Le chargé de l’argent du pays est un homme rare. Il est trop occupé à compter l’argent de la République. Cette République qui lui a cédé les finances, les impôts et taxes, les redevances, les dons et legs à la République, et surtout la Banque Centrale du Congo (BCC).
Les rumeurs disent qu’il y aurait un hôtel là-bas. L’hôtel de monnaie où tous les riches de la République dorment. Mais, je ne crois pas aux rumeurs. Mais, l’hôtel de monnaie est rarement rénové selon les dires des murs de la République.
Au pays, les riches en nombre n’augmentent pas, leur nombre baisse. Leur nombre ne fait que baisser et baisse encore. La vitesse de diminution des riches de la République a atteint la vitesse maximale. La faute à l’IGF (Inspection générale des finances) semble-t-il. L’IGF aurait donné un coup de frein depuis un temps au train de vie de certains sur le dos et ventre de la République! Que Dieu bénisse l’IGF! Houps. Je voulais juste dire qu’ils font le travail pour lequel ils sont là. Avant, on n’avait pas l’habitude de voir un service faire parler de lui par son travail.
Sous l’impulsion du ciel, je prie que le ciel fasse pleuvoir sur ses argents (oups!) sur ses agents la rigueur, le dégoût de l’argent public, et surtout une armure contre la corruption. Je me perds un peu. Mais, bon!
Le chargé de l’argent de la République
Qu’à cela ne tienne, on l’a eu. Il est là. On vient de l’apercevoir. Il nous a vu. Il a encore vérifié si c’était bel et bien nous. Une fois, en face de lui, une fois dans son bureau, assis, bien installé en face de son ventre imposant si pas important parce que bedonnant, il nous fixe. Moi et mon collègue. Le regard ouvert au semblant de rire, le voilà alors qu’on a rien dit en train de nous pointer déjà du doigt (Sans nous doigter, rassurez-vous) en criant :
– La République est sans argent. Ma santé physique et morale n’a rien avoir avec l’argent du pays. Mon embonpoint, je le dois à mon sang, mes aïeux, mes ancêtres, mes dignes parents perdus à jamais ont tellement mangé en leur temps, pour qu’on ait à vivre gros, obèse, sans manger.
Quel digne héritage en effet! Si je pouvais ne fût-ce que manger le dixième de ce qu’il mangeait, Goliath serait bien nain devant moi. Mais toujours, la crise, toujours les crises, financières, culturelles, sanitaires, et nous voici gros malgré nous dans un environnement misérable.

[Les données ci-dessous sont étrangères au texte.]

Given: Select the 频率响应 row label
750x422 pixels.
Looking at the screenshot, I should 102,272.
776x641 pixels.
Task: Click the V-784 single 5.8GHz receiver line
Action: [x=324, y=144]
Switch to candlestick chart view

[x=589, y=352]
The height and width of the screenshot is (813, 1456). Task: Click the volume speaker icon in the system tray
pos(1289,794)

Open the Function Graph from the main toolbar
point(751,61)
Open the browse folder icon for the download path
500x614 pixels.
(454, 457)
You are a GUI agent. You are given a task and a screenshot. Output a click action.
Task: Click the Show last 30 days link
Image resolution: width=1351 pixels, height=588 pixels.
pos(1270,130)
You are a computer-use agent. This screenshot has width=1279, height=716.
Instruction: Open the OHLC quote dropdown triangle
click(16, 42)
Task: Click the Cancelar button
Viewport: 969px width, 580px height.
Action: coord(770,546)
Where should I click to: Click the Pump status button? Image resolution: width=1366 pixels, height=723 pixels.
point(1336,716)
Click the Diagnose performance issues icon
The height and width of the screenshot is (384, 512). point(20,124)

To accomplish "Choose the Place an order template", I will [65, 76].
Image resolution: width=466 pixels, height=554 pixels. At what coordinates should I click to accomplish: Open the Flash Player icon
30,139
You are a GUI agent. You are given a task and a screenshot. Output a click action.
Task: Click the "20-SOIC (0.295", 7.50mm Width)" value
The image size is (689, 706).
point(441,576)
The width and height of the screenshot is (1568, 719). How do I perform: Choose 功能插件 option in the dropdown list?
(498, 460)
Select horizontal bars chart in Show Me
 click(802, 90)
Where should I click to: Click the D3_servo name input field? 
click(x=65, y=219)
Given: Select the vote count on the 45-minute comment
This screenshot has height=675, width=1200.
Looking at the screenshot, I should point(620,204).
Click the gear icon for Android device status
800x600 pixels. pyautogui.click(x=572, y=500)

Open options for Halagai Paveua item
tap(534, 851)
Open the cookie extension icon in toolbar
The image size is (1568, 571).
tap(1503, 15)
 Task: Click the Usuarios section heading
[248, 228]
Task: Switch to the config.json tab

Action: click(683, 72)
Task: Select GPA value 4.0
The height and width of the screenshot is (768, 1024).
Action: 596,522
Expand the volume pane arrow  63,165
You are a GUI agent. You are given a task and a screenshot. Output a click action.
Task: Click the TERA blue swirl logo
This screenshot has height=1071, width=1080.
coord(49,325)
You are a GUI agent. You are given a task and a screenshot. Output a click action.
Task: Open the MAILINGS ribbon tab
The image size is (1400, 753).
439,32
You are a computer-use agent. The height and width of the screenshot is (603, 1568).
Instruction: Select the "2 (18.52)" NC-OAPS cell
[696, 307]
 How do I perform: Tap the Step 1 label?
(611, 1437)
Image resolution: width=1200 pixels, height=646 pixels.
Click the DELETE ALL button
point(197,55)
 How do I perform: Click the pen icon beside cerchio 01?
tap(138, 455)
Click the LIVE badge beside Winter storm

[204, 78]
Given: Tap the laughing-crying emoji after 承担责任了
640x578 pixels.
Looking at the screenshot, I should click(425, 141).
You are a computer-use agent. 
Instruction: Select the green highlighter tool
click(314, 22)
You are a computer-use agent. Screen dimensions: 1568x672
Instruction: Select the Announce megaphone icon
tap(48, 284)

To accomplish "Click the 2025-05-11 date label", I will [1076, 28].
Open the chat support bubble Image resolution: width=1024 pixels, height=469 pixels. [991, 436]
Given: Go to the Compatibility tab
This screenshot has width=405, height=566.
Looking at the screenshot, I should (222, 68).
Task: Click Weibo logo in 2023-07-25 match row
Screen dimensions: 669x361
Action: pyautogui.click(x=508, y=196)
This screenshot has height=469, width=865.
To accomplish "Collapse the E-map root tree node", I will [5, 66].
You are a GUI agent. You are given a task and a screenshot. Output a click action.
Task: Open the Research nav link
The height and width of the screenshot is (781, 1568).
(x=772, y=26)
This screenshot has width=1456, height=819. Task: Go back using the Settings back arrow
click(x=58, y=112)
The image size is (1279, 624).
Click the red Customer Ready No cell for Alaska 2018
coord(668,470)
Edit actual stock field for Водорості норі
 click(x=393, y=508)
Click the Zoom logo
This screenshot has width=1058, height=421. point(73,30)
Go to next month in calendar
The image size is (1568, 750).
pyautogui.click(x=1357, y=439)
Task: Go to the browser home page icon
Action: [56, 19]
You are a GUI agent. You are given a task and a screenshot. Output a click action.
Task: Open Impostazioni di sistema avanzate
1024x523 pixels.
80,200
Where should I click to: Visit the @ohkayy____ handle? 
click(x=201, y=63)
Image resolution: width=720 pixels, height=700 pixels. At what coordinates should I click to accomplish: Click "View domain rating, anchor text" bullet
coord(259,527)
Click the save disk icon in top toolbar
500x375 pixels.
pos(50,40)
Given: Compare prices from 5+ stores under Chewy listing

Je suis aussi pauvre que vous devant eux
Il prend un air de plus en plus sérieux avant d’ajouter: mais qui croirait que si le pays est pauvre que cela commence par moi? Oui! Moi l’unique et le seul argentier du pays. Moi, le patron des patrons de la République. Oui, chers amis, je suis bien pauvre, bien misérable, mais qui le croirait? Qui me croirait ? Je me bats pour dépasser Bill Gates, et même celui qui a fait Amazon, et les autres riches connus. Mais toujours devant eux, je reste misérable. Devant eux, je suis un pays pauvre. Pays pauvre endetté, surendetté, cela à tel point qu’on ne pèse pas devant les riches du monde et c’est bien misérable.
Les émotions ont pris le devant et le chargé de l’argent du pays s’est mis à chialer comme un môme. Il pleurait si sérieusement que finalement son porte-parole nous a demandé de revenir un autre jour. Et on aurait été bête de refuser le 2000 dollars américains de transport qui nous avait été réservé pour l’interview. C’est le vin en argent de la République, il a été tiré, il faut le boire… Un regard rapide dans la salle, aucune caméra. L’argent a disparu dans mes poches. Mais, pas ce que je vous raconte. Voilà comment ma rencontre fictive avec le chargé de l’argent de la République s’est déroulée.